▶ Your goal: Would you restate, exactly as they appear, the lines from the one containing "[Go to Slide 1] (54, 585)" through the end of the data below?

▶ Data:

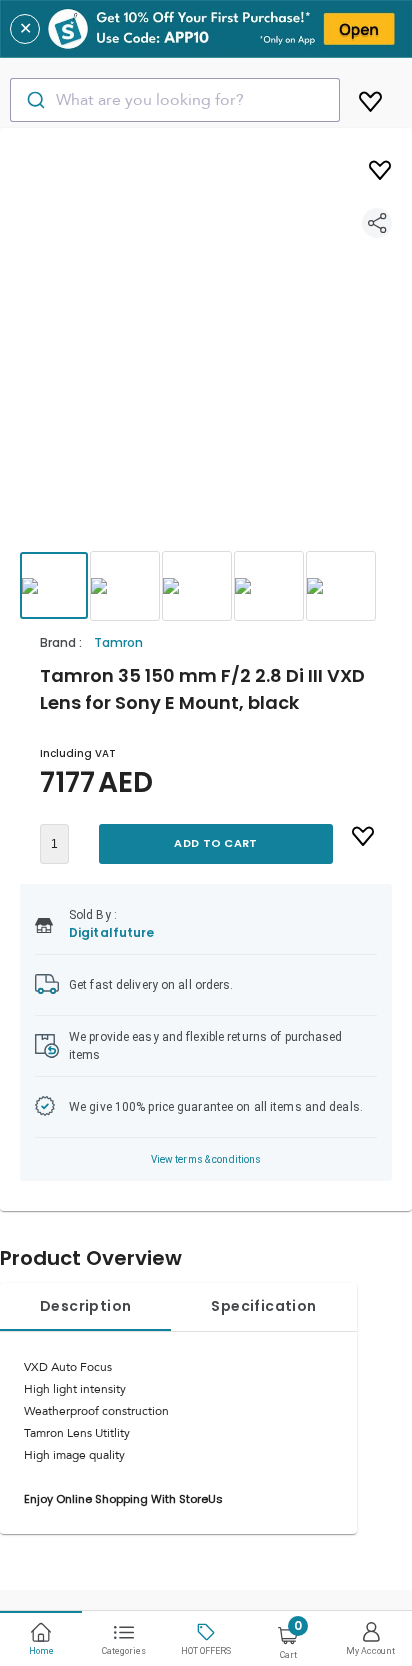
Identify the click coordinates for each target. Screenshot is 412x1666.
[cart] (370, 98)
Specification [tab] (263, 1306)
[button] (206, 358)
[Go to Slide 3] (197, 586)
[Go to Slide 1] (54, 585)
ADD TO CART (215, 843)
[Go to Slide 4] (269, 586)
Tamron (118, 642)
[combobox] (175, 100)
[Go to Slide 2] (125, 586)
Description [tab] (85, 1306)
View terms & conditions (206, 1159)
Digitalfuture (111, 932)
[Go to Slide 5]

▶ Written reply:
[Go to Slide 1] (54, 585)
ADD TO CART (215, 843)
[Go to Slide 4] (269, 586)
Tamron (118, 642)
[combobox] (175, 100)
[Go to Slide 2] (125, 586)
Description [tab] (85, 1306)
View terms & conditions (206, 1159)
Digitalfuture (111, 932)
[Go to Slide 5]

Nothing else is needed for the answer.